Dorothy Whitson Freed (10 February 1919 – 1 April 2000) was a New Zealand author, composer, and music historian. She made significant contributions to the field of music librarians, and authored several books and articles regarding musical information and resources in New Zealand.

== Early life and family==
Freed was born in Dunedin, New Zealand. Her father was James Gerald Stokely Doorly, a mariner and Antarctic explorer, musician, and author, and her mother was Forrestina Muriel Whitson. She was the younger of two daughters.
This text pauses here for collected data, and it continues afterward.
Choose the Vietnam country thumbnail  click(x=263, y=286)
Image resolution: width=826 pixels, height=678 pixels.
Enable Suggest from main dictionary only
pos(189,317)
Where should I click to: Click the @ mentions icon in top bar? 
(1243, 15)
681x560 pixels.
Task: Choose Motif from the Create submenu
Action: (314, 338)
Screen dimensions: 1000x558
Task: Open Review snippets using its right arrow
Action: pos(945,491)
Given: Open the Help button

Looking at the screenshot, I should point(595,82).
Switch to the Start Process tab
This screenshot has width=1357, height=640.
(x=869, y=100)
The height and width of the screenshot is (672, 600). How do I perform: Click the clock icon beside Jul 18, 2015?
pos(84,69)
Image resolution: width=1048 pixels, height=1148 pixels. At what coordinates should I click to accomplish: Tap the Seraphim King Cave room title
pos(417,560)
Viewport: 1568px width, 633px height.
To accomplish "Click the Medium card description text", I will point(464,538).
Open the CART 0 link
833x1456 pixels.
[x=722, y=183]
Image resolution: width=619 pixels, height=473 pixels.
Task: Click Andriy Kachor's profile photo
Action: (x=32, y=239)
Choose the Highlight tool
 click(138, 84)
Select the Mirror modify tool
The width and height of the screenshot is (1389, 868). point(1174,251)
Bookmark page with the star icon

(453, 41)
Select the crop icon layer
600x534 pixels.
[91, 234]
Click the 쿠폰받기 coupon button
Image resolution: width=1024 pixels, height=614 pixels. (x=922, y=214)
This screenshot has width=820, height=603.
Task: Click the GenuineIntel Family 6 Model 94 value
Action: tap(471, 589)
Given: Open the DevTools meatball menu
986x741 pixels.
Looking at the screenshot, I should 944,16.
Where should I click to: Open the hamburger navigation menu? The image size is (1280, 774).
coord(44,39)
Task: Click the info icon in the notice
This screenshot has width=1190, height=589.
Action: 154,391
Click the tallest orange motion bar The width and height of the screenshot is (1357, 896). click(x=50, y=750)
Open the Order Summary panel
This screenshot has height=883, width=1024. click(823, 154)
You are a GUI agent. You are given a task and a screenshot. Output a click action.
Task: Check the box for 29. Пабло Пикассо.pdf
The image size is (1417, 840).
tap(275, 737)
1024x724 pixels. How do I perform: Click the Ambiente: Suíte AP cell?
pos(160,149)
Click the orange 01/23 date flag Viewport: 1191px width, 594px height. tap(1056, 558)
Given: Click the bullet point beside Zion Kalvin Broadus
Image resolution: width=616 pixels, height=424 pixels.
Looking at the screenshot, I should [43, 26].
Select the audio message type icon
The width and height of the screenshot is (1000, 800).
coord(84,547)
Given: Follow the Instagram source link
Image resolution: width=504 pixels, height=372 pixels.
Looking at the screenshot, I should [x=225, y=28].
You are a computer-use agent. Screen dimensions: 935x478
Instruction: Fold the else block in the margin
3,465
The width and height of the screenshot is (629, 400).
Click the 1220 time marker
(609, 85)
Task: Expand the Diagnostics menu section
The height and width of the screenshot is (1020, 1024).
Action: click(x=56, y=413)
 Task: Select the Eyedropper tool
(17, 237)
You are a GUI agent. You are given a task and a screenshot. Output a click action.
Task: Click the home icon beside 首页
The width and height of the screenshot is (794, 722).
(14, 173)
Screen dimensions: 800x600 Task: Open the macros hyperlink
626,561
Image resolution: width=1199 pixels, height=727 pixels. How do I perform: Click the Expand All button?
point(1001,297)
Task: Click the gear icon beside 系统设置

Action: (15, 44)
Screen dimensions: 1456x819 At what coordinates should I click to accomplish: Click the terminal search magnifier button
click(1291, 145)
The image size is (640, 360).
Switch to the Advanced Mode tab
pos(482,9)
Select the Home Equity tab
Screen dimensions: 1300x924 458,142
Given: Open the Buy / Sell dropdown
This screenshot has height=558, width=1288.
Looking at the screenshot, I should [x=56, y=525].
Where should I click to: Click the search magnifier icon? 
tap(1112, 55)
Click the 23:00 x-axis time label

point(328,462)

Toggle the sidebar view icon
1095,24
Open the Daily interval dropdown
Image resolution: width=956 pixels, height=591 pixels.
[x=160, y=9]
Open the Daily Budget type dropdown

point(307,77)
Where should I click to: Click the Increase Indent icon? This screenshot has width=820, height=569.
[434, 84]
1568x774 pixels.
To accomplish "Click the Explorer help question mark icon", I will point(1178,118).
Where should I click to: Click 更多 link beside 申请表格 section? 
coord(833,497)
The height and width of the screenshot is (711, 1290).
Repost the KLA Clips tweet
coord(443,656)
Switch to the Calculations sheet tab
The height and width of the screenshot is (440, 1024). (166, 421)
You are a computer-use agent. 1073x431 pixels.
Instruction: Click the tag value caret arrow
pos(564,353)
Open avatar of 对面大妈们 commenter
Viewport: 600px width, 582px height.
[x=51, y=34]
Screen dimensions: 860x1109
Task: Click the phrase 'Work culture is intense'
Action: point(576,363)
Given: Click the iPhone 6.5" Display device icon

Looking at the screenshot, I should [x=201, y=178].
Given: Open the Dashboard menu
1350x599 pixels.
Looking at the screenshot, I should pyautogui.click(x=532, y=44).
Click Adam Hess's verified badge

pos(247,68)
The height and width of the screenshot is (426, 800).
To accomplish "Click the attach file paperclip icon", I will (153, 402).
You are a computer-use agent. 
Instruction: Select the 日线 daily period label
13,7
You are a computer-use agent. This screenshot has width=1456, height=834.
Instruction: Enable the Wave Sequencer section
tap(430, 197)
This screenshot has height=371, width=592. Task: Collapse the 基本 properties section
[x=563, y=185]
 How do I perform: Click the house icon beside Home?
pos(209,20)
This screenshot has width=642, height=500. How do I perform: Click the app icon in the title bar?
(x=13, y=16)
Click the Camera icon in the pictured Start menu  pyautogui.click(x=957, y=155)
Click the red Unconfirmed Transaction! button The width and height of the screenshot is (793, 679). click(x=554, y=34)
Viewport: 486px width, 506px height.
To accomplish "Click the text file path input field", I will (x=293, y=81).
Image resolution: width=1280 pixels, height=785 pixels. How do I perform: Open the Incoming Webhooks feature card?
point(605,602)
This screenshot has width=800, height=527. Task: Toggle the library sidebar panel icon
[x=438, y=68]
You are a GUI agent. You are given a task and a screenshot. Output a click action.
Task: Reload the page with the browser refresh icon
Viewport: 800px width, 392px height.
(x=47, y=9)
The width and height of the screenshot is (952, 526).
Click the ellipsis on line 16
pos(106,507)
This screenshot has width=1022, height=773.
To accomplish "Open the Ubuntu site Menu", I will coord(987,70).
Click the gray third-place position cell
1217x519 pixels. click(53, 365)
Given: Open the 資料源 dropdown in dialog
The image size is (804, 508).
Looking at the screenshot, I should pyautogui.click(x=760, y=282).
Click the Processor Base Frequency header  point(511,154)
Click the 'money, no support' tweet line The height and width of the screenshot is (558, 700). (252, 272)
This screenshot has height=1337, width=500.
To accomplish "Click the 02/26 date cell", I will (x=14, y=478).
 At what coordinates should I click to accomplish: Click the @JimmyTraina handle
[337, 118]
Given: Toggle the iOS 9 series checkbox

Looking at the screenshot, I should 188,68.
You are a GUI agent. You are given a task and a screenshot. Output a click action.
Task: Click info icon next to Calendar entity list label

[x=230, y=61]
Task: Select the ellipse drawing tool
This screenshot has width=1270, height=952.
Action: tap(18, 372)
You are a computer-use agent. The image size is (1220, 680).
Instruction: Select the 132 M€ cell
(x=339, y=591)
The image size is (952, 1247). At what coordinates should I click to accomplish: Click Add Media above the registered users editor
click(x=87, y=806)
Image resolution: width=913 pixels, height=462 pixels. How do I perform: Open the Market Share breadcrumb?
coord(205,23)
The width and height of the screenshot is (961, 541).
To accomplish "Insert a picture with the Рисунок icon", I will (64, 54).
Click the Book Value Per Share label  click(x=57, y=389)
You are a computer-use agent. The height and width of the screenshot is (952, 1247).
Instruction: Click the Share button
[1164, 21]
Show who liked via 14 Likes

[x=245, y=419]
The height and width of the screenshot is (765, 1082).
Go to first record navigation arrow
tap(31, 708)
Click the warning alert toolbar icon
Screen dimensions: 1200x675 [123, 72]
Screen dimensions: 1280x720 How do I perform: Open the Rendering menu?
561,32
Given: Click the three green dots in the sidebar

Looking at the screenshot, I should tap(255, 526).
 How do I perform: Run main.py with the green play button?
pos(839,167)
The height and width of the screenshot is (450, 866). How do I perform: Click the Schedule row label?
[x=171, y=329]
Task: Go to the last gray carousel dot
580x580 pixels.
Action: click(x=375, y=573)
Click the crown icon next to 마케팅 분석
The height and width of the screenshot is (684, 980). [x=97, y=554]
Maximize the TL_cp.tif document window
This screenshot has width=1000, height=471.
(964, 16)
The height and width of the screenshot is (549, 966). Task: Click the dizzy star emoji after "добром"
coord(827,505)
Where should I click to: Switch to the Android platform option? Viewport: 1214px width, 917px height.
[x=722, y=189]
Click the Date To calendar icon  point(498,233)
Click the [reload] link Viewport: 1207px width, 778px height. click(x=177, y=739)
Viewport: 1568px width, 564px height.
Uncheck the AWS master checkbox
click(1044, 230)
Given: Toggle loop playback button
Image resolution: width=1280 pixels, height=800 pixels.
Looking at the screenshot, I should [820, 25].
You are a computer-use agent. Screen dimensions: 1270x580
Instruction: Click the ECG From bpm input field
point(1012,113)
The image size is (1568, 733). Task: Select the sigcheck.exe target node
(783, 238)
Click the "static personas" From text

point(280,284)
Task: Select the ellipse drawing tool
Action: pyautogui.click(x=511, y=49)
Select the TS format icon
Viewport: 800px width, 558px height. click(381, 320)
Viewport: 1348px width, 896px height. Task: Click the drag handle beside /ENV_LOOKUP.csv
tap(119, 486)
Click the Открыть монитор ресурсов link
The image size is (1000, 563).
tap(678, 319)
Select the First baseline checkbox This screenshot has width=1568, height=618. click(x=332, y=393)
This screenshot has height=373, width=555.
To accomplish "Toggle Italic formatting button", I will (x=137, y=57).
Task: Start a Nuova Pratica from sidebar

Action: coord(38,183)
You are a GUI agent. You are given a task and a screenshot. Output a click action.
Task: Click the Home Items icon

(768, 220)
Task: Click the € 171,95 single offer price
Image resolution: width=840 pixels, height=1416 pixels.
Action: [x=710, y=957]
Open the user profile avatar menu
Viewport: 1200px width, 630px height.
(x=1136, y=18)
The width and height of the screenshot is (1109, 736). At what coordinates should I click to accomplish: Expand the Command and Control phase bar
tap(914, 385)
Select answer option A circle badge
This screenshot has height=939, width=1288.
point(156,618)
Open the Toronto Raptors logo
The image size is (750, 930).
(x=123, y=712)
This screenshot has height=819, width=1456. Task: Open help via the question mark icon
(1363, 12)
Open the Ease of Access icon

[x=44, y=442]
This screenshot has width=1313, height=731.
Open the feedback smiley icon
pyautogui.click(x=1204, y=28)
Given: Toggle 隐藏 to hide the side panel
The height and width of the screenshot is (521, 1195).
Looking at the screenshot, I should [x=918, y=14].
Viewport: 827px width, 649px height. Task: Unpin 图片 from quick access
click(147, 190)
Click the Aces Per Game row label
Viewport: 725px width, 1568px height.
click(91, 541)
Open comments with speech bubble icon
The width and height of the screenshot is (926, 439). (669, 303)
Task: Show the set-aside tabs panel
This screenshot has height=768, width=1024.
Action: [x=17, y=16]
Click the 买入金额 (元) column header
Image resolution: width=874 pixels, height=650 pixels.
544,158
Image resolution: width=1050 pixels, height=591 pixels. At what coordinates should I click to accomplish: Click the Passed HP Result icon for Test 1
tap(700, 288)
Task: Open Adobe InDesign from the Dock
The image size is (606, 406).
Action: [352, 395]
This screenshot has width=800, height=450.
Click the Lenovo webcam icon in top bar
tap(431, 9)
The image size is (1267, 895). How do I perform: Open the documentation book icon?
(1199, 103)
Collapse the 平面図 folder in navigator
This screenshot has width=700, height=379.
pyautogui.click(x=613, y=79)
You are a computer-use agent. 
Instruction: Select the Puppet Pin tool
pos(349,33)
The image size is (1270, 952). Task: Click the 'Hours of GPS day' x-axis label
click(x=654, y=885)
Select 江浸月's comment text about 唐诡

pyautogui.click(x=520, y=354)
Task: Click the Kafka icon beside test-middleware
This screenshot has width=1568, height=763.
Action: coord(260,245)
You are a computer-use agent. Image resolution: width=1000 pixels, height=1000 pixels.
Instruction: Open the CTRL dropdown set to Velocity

Early in her childhood, her family moved from New Zealand to Williamstown, a suburb of Melbourne, Australia. She completed her public education in Melbourne, before returning to New Zealand in 1936, when she was 17. In New Zealand, she found work in a secretarial and media role. She married her husband William Ian Freed in 1940, and together they had three children. Neither wanted marriage, but wed out of necessity after a casual affair resulted in pregnancy and the two failed to find an abortionist. The marriage was unhappy and the two eventually separated.

== Education ==
While Freed was raising her three children, she enrolled at Victoria University College to study composition. She studied under Douglas Lilburn, and graduated with a Bachelor of Music in composition in 1958, at the age of 39. In 1959, she qualified and began her career as a librarian in Wellington. She also underwent additional compositional training from 1964 to 1966, when she travelled to London and studied with composers Peter Racine Fricker and Elisabeth Rutyens.

== Career ==
From the start of her tenure as a librarian in 1959 to her retirement in 1986, Freed worked tirelessly as a music librarian, as well as an advocate for other New Zealand composers. As part of her work, she helped to found SOUNZ, the Centre For New Zealand Music, which is an online library that contains a large selection of scores, CDs, books, and resources. This library also contains biographical information about composers, helping to create a comprehensive database for the preservation of New Zealand music.

In addition, she founded the New Zealand division of the International Association of Music Librarians in 1982, and then served as its president. The association holds annual board conferences, launches collaborative projects between library branches, and publishes journals, which all help to strengthen the library community in New Zealand.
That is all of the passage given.